▶ **What you will do**
Please work out how many lines below contain the word "computer", and reply with only that number.

▶ **Material for this task**
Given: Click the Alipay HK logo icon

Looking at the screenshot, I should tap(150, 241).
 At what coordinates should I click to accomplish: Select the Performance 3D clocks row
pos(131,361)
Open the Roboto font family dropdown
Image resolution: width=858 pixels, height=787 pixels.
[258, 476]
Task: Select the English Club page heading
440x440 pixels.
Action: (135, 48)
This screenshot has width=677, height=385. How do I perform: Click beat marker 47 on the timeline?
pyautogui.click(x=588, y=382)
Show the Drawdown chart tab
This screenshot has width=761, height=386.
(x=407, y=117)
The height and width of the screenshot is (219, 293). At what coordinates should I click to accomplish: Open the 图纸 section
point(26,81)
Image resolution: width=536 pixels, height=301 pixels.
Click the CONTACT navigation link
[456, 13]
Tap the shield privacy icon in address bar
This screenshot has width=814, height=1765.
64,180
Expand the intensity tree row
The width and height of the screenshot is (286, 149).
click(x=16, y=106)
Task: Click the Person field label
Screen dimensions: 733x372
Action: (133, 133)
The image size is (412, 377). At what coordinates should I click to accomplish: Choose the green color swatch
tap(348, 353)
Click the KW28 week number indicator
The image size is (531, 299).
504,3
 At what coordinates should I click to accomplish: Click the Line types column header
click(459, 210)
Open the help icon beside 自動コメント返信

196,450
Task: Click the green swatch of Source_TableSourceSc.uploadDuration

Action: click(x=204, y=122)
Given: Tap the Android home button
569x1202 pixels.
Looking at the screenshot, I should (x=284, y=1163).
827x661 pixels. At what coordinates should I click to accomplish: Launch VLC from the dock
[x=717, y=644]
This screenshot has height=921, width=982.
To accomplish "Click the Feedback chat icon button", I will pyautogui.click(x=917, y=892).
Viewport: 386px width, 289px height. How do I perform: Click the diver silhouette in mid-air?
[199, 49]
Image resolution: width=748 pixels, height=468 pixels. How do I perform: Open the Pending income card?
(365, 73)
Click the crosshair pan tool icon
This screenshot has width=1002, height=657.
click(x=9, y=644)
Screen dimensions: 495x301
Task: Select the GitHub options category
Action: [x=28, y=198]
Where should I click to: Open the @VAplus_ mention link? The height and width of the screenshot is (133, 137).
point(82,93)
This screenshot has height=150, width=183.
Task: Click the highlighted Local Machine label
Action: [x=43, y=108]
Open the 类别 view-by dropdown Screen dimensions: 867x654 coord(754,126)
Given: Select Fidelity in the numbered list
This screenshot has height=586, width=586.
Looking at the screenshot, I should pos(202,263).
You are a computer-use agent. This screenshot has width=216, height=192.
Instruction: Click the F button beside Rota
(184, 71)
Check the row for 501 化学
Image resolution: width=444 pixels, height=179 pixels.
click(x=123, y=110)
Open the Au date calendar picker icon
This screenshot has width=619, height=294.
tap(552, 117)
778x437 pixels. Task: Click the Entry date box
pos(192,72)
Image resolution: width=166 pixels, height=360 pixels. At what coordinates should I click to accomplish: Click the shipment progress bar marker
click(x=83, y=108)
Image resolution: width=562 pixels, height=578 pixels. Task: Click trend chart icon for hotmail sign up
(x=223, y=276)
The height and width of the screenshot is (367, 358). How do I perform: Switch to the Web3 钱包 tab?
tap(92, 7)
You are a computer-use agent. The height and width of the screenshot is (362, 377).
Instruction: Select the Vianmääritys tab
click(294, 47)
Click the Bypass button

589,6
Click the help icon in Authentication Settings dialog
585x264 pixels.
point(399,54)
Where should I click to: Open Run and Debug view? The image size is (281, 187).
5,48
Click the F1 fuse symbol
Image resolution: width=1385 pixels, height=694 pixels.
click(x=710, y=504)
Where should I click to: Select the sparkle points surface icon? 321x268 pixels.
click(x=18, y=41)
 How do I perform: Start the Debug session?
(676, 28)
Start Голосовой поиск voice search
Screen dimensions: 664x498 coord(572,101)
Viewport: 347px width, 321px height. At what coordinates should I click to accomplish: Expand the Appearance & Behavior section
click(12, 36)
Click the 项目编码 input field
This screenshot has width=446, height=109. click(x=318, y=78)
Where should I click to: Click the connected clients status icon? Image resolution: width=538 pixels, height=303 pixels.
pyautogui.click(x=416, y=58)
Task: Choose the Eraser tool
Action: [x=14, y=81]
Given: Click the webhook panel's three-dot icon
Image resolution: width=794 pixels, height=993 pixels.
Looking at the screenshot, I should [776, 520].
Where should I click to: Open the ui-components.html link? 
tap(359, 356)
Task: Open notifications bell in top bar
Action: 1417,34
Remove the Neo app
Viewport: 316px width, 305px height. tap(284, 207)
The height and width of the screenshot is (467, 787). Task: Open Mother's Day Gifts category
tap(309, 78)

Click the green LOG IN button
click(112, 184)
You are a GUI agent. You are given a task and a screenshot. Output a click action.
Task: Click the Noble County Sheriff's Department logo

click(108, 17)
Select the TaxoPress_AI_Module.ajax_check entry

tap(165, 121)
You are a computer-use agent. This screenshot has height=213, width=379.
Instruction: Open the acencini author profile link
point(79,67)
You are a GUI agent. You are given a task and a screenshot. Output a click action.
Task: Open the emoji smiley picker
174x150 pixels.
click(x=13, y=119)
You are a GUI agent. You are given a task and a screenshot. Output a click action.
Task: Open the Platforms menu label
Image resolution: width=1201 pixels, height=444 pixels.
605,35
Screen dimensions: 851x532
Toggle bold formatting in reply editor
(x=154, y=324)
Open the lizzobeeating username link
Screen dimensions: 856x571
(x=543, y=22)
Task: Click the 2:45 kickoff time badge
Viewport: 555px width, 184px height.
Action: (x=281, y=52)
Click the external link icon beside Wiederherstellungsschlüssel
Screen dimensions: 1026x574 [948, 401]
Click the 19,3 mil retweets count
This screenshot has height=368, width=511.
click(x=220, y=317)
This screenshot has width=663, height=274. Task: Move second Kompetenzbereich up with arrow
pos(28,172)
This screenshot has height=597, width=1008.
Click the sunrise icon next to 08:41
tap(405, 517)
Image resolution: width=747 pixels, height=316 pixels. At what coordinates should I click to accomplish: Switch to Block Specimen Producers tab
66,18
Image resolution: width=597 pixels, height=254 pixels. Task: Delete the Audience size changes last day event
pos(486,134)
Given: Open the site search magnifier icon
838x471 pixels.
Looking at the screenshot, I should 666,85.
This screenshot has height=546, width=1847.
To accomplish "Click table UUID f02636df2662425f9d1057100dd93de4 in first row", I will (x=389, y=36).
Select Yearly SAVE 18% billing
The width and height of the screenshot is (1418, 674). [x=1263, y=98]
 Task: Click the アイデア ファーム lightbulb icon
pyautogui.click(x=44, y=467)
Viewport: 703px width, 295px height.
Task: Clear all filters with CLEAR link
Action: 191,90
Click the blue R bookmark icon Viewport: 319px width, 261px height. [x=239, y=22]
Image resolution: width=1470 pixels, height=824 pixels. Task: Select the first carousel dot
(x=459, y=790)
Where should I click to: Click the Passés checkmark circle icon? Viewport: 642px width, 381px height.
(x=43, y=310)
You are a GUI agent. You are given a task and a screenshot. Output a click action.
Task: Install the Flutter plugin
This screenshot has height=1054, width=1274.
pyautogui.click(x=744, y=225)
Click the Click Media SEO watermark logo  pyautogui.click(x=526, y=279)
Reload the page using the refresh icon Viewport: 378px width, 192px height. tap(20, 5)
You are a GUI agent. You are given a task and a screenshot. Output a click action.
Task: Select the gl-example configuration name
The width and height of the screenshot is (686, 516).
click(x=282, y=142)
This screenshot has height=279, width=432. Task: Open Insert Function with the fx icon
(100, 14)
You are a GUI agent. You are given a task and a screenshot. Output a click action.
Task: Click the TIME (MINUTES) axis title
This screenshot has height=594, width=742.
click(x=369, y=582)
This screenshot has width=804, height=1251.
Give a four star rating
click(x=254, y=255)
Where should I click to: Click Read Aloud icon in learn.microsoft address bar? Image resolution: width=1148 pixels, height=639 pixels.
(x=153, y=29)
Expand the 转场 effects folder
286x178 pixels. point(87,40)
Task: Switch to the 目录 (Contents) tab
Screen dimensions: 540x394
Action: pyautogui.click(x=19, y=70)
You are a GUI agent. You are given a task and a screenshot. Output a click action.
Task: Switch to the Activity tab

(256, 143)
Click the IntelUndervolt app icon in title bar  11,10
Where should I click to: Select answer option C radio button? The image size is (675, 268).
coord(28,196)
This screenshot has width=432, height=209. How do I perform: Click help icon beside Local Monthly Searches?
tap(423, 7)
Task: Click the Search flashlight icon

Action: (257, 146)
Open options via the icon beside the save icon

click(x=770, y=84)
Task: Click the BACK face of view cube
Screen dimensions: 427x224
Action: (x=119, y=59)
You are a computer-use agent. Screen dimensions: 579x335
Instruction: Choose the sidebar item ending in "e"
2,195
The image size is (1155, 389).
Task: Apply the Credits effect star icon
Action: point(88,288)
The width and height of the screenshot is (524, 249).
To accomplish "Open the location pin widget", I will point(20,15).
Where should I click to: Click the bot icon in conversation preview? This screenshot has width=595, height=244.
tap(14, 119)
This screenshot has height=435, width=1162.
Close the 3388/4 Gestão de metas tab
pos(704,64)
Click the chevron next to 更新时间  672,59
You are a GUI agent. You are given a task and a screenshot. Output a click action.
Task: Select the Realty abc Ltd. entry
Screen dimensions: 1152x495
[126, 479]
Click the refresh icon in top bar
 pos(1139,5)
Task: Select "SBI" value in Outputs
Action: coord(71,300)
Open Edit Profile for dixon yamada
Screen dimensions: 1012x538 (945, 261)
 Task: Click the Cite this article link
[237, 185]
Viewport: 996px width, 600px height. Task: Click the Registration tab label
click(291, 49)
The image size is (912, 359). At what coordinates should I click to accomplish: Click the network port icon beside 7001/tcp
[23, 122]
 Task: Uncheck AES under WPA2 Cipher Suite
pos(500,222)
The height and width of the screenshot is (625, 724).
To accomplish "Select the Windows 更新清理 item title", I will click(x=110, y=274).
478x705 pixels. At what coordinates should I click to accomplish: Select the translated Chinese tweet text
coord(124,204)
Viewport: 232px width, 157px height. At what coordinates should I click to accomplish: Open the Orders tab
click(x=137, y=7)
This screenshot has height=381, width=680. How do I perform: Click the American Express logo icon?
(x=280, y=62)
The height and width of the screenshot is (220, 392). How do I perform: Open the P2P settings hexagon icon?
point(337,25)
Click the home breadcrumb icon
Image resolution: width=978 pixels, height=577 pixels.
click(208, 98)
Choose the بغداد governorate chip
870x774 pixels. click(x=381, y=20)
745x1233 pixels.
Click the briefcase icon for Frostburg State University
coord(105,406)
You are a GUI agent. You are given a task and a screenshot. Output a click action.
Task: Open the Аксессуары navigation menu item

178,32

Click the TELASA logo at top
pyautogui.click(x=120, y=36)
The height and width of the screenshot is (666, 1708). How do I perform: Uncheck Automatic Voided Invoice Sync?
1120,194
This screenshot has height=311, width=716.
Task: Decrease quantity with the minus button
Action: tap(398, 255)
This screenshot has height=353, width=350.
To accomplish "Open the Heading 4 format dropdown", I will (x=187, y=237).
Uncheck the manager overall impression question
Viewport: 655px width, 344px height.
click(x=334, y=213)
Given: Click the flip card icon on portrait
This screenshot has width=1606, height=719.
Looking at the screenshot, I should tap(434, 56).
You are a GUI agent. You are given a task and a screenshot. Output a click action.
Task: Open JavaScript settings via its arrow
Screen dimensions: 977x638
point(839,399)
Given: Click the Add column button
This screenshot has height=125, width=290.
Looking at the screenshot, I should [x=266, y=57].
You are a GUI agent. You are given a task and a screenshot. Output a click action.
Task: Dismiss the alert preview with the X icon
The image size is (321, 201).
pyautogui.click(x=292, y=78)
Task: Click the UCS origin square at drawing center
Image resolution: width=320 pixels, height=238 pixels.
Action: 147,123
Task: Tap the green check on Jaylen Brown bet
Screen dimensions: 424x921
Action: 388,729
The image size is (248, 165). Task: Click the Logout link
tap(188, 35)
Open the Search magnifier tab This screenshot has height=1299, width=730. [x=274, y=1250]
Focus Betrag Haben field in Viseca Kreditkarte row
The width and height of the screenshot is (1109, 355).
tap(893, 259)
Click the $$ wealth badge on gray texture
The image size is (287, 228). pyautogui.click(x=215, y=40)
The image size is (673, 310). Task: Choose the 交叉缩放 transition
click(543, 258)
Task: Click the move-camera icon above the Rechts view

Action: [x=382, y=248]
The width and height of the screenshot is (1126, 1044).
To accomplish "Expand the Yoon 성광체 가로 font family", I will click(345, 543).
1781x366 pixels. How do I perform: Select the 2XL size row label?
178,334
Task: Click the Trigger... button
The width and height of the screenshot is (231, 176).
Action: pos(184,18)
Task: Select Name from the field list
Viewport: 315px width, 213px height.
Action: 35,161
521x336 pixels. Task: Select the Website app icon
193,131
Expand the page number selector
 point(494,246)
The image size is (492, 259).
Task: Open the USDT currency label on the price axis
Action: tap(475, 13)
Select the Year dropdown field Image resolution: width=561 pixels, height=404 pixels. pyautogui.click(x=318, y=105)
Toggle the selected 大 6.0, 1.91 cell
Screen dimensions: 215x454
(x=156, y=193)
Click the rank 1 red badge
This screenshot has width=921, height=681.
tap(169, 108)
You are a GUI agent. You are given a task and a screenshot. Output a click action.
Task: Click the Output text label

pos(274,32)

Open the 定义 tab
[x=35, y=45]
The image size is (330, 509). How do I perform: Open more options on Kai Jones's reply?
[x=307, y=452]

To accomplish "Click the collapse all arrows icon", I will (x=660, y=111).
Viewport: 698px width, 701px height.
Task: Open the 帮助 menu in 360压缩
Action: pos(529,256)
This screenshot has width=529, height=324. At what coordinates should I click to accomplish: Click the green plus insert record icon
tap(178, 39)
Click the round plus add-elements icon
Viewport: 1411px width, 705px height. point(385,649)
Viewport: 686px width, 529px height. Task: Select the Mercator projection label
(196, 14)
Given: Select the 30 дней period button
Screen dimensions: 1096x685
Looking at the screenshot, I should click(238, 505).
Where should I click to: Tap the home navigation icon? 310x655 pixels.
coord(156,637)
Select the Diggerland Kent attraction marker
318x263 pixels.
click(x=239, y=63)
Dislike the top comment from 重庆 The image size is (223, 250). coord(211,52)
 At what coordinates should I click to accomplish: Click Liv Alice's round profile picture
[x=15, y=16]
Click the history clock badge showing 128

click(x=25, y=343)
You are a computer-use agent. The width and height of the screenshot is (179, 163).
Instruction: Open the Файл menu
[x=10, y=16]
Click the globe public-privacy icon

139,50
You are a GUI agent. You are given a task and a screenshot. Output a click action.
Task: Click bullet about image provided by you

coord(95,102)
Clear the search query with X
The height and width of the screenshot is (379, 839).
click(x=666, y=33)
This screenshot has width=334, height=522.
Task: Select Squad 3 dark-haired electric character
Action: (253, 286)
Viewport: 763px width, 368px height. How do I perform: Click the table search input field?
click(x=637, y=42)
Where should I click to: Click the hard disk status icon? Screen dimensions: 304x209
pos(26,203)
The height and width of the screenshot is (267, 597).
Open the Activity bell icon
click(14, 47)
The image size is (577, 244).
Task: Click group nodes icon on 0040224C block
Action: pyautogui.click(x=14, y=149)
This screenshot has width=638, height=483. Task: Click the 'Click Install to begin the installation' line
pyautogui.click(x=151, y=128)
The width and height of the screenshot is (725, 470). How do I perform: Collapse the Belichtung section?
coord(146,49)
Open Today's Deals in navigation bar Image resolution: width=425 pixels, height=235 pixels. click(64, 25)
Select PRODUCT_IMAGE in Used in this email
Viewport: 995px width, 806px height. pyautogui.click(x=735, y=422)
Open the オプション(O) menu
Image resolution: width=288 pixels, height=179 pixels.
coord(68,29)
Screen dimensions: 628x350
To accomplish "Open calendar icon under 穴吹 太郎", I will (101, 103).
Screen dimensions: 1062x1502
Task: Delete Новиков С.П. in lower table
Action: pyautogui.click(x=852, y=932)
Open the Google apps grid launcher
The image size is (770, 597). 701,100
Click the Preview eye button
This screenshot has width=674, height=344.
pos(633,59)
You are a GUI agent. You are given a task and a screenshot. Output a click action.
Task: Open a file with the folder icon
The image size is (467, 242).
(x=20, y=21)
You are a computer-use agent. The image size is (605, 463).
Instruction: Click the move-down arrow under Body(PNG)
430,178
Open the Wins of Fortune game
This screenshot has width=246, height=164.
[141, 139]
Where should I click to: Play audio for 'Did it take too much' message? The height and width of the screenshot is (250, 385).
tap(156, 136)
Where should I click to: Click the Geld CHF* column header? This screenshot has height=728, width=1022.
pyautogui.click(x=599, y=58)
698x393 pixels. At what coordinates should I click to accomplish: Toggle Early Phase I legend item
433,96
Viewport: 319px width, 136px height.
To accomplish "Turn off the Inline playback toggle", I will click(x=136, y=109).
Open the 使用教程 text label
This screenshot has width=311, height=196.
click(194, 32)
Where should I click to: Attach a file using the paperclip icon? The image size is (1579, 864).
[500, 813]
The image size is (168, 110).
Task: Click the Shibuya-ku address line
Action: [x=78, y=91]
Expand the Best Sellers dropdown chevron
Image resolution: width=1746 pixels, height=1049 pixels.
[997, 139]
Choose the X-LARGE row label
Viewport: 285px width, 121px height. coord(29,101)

▶ **Task output**
6